Force est d’admettre que, quatre ans plus tard, les enjeux de la relève entrepreneuriale sont loin d’être réglés. Le cas récent de la fermeture des Pâtisseries de Gascogne, où un transfert d’entreprise familiale problématique semble à l’origine de la fermeture de 7 pâtisseries et de plus de 200 mises à pied, montre bien l’importance de se préparer à la relève entrepreneuriale, qu’elle soit familiale ou non. Le cas des Pâtisseries de Gascogne n’est pas unique. Plusieurs entrepreneurs rencontrés lors de nos interventions se heurtent à la même problématique. En fait, les prévisions indiquent qu’entre 5 700 et 10 000 entreprises pourraient fermer d’ici les 10 prochaines années en raison d’un transfert mal géré (CCMM, 2014). Ceci est très préoccupant quand on considère que les PME contribuent à plus de 50% du PBI au Québec.

Pourquoi un nombre si élevé ?

En portant une attention particulière aux causes pouvant expliquer ce taux élevé d’échecs, nous n’avons d’autres choix que de pointer du doigt le manque de préparation, en particulier pour le volet humain, comme étant l’élément commun de ces entreprises. En effet, la plupart des efforts déployés dans un contexte de transfert se concentrent en grande majorité sur les éléments financiers de la transaction et très peu de considération est accordée aux employés lors de ce changement. Or, l’aspect humain d’une telle transaction représente l’un des éléments centraux sur lequel il faut miser pour augmenter le taux de succès.

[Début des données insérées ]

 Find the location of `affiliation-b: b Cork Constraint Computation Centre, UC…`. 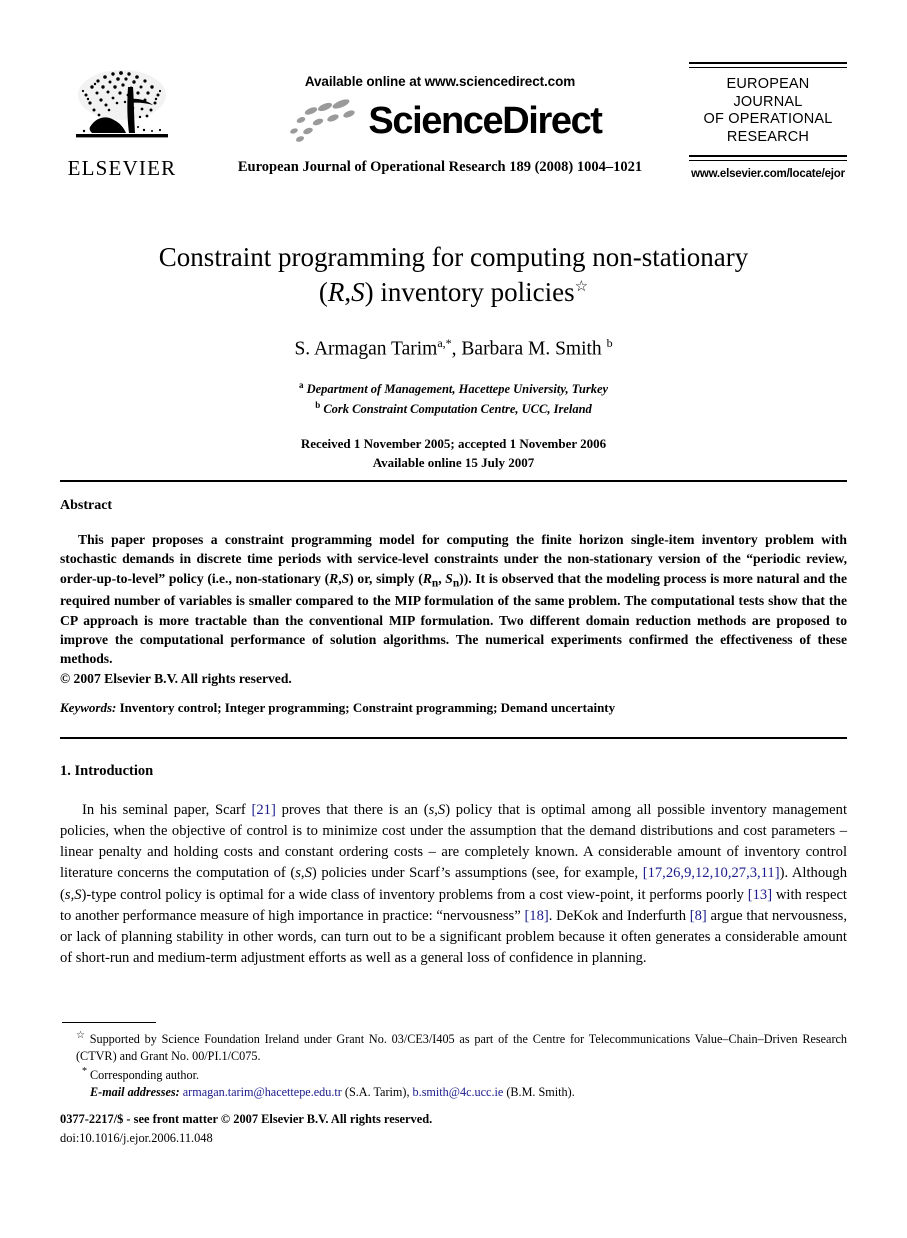

affiliation-b: b Cork Constraint Computation Centre, UC… is located at coordinates (454, 408).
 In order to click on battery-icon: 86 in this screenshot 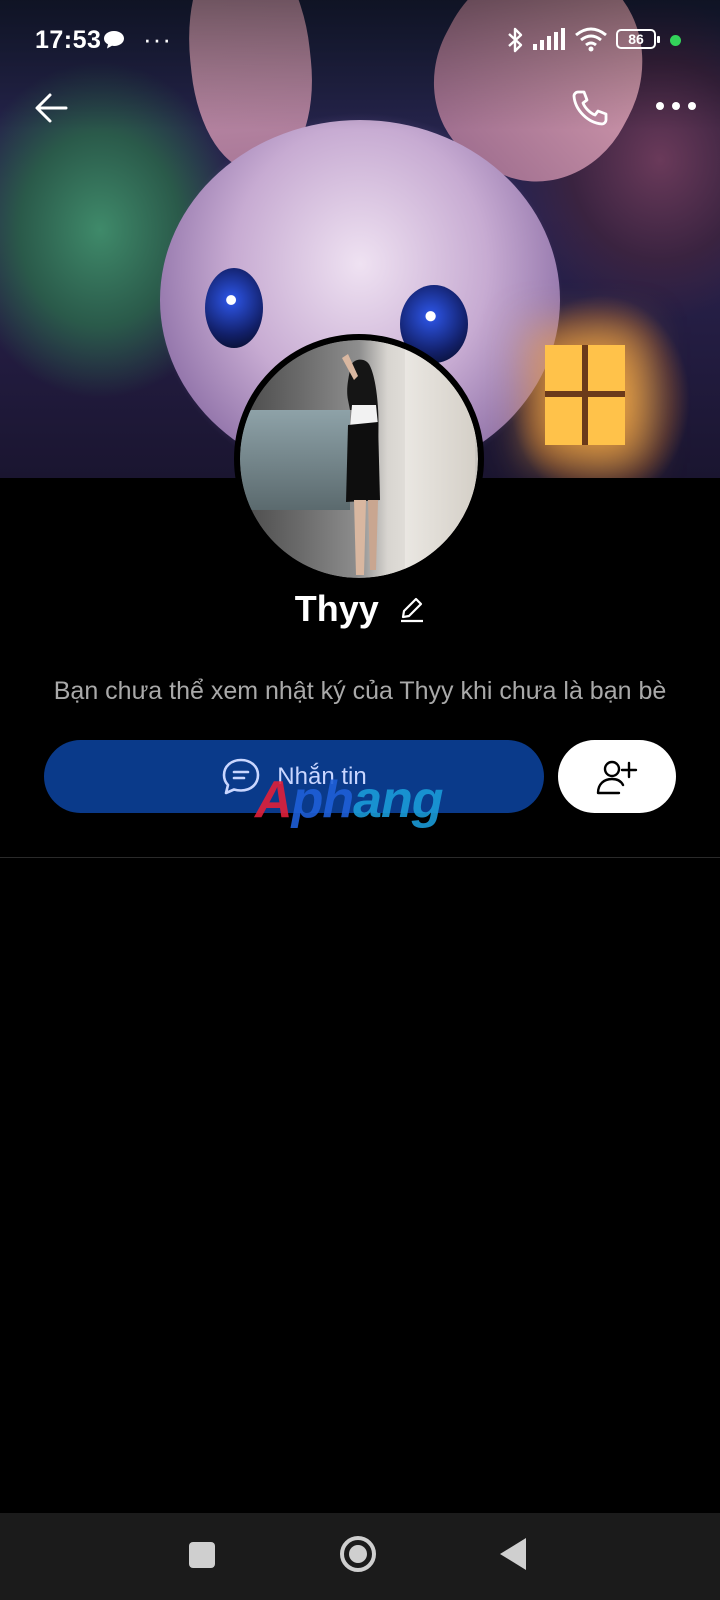, I will do `click(638, 39)`.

Comment minimiser son risque ?

Tel que j’ai eu l’occasion de l’exprimer dans un article paru dans le Devoir : « Réussir sa reprise d’entreprise : Quand miser sur le capital humain rapporte », les parties impliquées dans le transfert d’une entreprise auraient tout intérêt à mettre en place les cinq conditions de succès suivantes :

1. Tenir compte des valeurs et de la culture d’entreprise afin que le nouveau dirigeant soit en phase avec les comportements véhiculés dans l’organisation;

2. Évaluer la santé de l’entreprise (financière mais surtout humaine) pour s’assurer que les employés ne quittent pas le navire, en particulier dans le contexte actuel de pénurie de la main-d’œuvre;

3. Communiquer clairement et avec empathie afin que les préoccupations des employés soient entendues et adressées;

4. Mettre en place les conditions pour mobiliser les employés dans le but de préserver un climat de travail sain où il fait bon travailler;

5. Faire preuve de patience car ce type de changement apporte une certaine période d’instabilité et tous n’y adhèrerons pas au même rythme.

Bref, le facteur clé de réussite est définitivement la préparation et la planification.  S’y prendre d’avance et s’entourer d’experts permettra de prendre le recul nécessaire pour identifier les différentes options et ainsi prendre des décisions éclairées qui minimisent les risques.

Sources

-Chambre de commerce de Montréal Métropolitain (2014) :  Le transfert des entreprises à la relève : un enjeu majeur pour l’économie du Québec et la pérennité des PME

-Institut de la statistique du Québec, Innovation, Sciences et Développement économique Canada, Statistique Canada

-Le Devoir, 8 décembre 2017 : « Réussir sa reprise d’entreprise : Quand miser sur le capital humain rapporte ».

-Le Journal de Montréal, 11 janvier 2018 : Faillite des Pâtisseries de Gascogne : une chicane de famille qui tourne mal.